The doctor told her he couldn’t understand why she talked that way. “War’s like life. Everything in life repeats itself but it’s renewed or gives the impression of renewal. This is the secret of the seasons of nature, and the war too renews itself and its people and its slogans, as though it sums up all time. Modernity mixes in it with backwardness and to its rhythms we discover the meaning of history.”
“I’m sick of myself,” said Hend.
“There’s the mistake,” responded the doctor. “The secret of mankind is love. War gives us the illusion of history and the seasons give us the illusion of nature renewing itself, but love makes us live what is unique. We believe we’re living something special and exciting that no one but us has ever lived.
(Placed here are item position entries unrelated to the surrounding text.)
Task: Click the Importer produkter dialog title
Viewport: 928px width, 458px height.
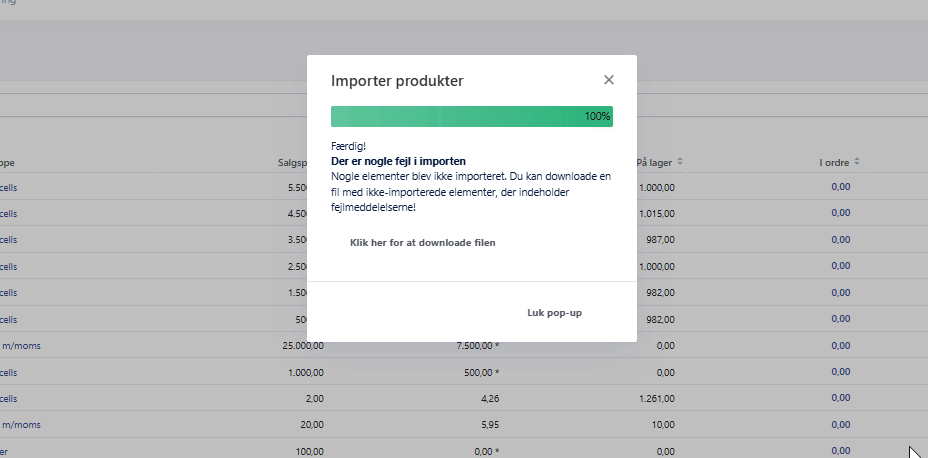Action: click(x=397, y=81)
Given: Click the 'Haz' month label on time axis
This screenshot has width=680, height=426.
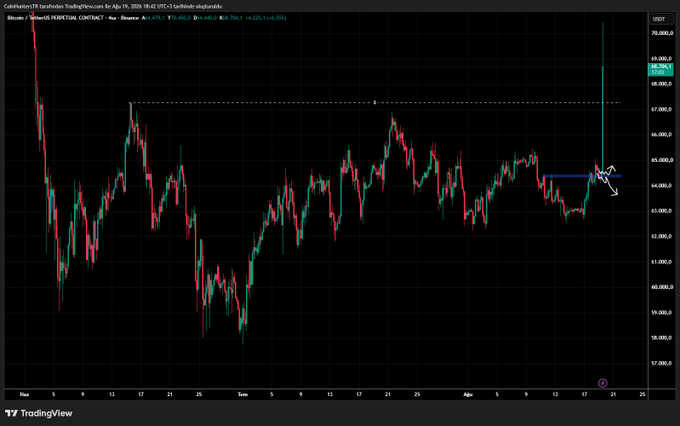Looking at the screenshot, I should (24, 394).
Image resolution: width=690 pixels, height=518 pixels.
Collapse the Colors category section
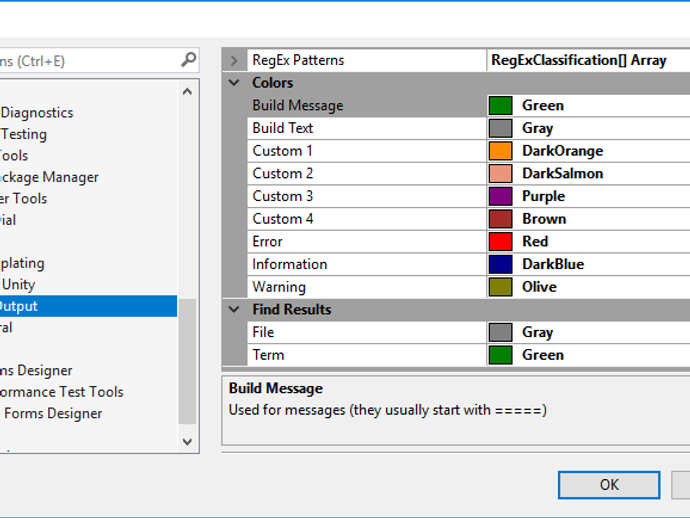tap(234, 83)
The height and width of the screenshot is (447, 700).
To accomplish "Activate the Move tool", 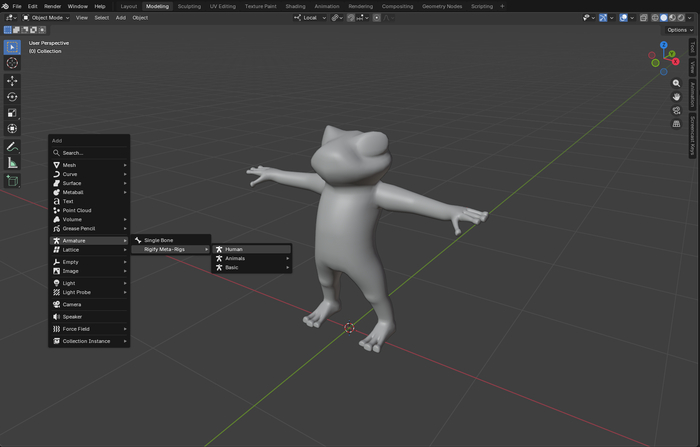I will point(12,80).
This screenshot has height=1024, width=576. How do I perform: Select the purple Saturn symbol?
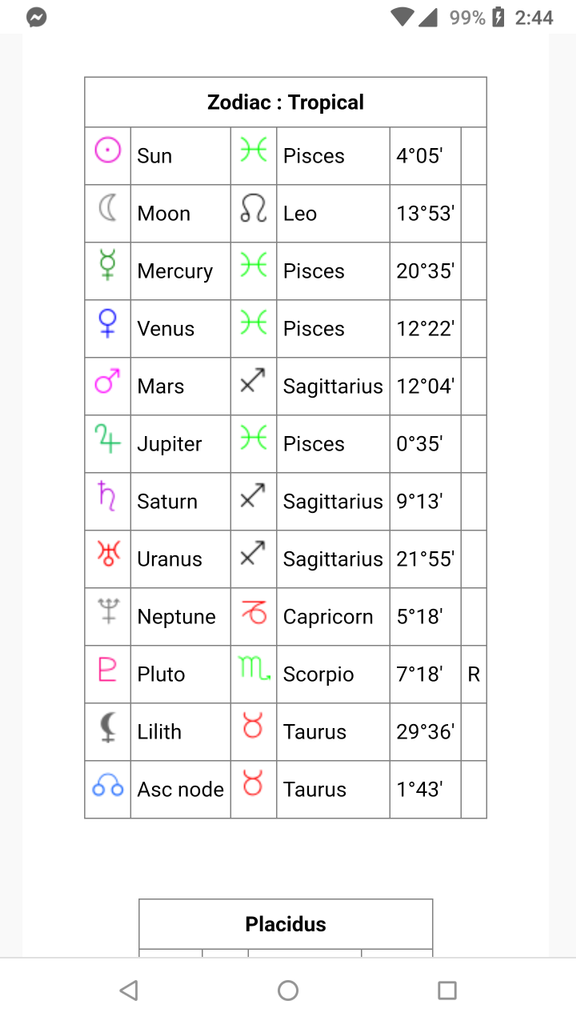click(x=106, y=496)
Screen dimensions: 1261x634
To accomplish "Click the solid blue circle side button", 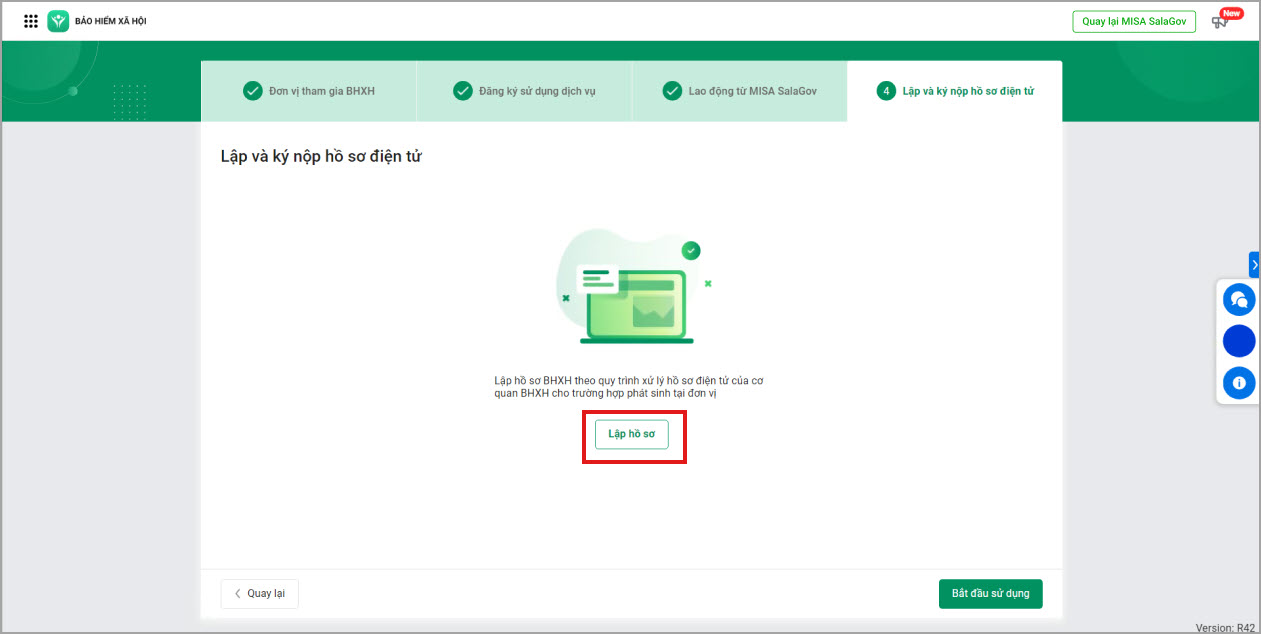I will (x=1239, y=341).
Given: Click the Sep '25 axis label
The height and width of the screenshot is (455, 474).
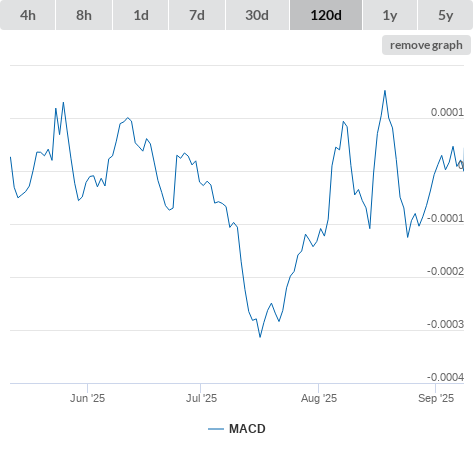Looking at the screenshot, I should point(436,398).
It seems you’re not in love, my dear, even though you’re a cute little thing.”
“Please, doctor! No love, no worries!”
“You’re wrong, Hend. Love and you’ll see.”
“But first I have to find Mr. Right.”
“What are you talking about?” said the doctor. “Love love and you’ll see it can make anyone a Mr. Right.”
And that was how it was. Hend found herself loving love. Husky voices enchanted her and shining eyes intoxicated her. She was like someone sailing seas filled with surprises and discovered that her relationship with Karim had been practice for the love that awaited her.
In Nasim’s disappointment at life she saw her own, in his troubles with his father an echo of her own interrupted childhood, and in his feelings of loneliness something of her own despair and frustration after her sad experience with Meena. She learned from him not to ask. When she asked him about his work he said he didn’t want her to bother about such things and all she had to do was welcome his soul and his love and forget everything else. Hend washed her new world in the waters of the sea. Nasim rented a chalet at the Beach Club pool that looked out over the Bay of Jounieh and sank with his beloved into the saltiness of the sea. He was a champion swimmer and she felt intoxicated whenever the water covered her brown body, which flashed in the sun.